FIG. 3 illustrates an example of a received query and listings of items as search results according to aspects of the present disclosure. The diagram 300 includes a search 302 and a result without similarity 304 and a result with similarity 306. In aspects, the latter list, the result with similarity 306 describes a result based on the similarity index according to the present disclosure. The result without similarity 304 describes a listing based on a traditional system with omitting words and rewriting a query while processing the received query.

In aspects, the listing without similarity 304 includes: 1. Brand-X Men's Eco-Drive Blue Angels Chronograph Radio Watch ABCDE (photo showing black dial and bezel) $309.99; 2. Brand-X Eco-Drive Men's Brown Leather Strap 42 mm Watch $67.99; 3. Brand-X Eco-Drive Supermaster Diver Men's Date Display 45 mm Watch $134.99; and 4. Brand-X Eco-Drive Men's Perpetual Calendar Alarm Blue Dial 48 mm Watch $209.99.

In aspects, the listing with similarity 306 includes: 1. Brand-X Supermaster marine Men's Eco Drive Watch—NEW (photo showing green dial and bezel) $185.00; 2. Brand-X Men's Solar Green Nylon Watch—NEW $94.90; 3. Brand-X ECO DRIVE SUPERMASTER DIVERS CHRONOGRAPH WATCH (a photo showing green bezel) $239.99; and 4. Brand-X Brycen Eco-Drive Green Dial Silver Stainless Steel Mens Watch—NEW LISTING $150.00.

In aspects, the listing with similarity 306 captures a listing of items that includes more watches with Brand-X and in a color that is olive or similar to olive as well as “brand-X” and “eco drive.” The difference in the listing may be based on the learnt data that is trained to determine similarities associated with items, products, queries, and buyers during the pre-training of the Transformer model. The difference may further may be based on the kNN index data that are generated from the trained Transformer model.
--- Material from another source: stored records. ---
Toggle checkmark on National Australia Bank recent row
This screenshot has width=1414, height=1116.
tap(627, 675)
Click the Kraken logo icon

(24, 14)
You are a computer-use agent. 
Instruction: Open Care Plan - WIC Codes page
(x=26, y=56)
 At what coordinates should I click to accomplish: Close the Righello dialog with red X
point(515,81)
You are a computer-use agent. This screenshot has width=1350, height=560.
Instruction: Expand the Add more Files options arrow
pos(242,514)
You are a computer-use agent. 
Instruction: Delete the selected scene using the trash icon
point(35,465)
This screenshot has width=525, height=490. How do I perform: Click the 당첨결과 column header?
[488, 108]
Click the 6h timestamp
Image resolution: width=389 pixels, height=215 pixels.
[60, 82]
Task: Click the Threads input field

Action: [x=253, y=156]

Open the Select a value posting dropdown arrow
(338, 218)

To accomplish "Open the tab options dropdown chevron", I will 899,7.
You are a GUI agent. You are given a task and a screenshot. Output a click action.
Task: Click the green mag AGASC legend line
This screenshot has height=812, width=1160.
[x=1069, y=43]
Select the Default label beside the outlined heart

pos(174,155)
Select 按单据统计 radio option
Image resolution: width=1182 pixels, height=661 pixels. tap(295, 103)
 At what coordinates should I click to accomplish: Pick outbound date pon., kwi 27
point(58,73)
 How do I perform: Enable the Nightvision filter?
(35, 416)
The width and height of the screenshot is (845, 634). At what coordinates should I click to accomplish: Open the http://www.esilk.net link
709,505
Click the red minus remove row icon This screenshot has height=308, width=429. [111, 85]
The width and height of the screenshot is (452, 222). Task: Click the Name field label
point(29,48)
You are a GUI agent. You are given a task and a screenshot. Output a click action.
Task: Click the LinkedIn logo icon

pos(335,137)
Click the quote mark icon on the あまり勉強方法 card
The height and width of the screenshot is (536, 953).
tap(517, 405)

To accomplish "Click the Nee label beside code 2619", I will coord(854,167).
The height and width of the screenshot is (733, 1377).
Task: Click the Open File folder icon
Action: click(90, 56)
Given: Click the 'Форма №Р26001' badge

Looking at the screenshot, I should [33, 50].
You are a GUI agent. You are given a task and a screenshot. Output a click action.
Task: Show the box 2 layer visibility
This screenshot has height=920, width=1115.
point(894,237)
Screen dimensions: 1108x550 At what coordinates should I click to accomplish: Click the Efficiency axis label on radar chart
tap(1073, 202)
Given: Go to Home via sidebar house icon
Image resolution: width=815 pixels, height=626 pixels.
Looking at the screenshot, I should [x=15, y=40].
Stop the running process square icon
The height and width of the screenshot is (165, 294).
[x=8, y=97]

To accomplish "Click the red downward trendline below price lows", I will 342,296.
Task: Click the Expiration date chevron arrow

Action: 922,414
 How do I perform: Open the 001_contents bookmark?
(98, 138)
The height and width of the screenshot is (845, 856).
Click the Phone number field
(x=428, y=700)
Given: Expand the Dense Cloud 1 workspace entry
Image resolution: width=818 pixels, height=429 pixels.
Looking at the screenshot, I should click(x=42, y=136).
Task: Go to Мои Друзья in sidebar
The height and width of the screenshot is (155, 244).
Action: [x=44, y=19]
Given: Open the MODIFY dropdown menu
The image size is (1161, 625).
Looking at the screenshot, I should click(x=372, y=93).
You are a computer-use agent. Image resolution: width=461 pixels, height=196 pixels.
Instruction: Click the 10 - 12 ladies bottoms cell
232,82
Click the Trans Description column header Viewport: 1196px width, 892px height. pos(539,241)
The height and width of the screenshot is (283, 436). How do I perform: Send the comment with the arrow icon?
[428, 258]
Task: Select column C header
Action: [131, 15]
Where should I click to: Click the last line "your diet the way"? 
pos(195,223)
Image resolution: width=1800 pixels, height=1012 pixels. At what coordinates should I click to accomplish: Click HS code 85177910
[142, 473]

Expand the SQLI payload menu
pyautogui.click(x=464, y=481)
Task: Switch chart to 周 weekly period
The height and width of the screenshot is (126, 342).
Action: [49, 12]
FIG. 4 illustrates an example of a received query and listings of items as search results according to aspects of the present disclosure. The diagram 400 includes a search 402 and a result without similarity 404 and a result with similarity 406. In aspects, the latter list, the result with similarity 406 describes a result based on the similarity index according to the present disclosure. The result without similarity 404 describes a listing based on a traditional system with omitting words and rewriting a query while processing the received query.

In aspects, the listing without similarity 404 includes: 1. Raise The Red Lantern/Yimou Zhang 1991/NEW $12.49; 2. GREEN LANTERN THE ANIMATED SERIES New Sealed Blu-ray Warner Archive Collection $27.18; 3. Raise the Titanic [New Blu-ray] With DVD, Widescreen $17.56; and 4. THE RATS ARE COMING THE WEREWOLVES ARE HERE—Code Red Blue Ray—Viewed Once! $16.00.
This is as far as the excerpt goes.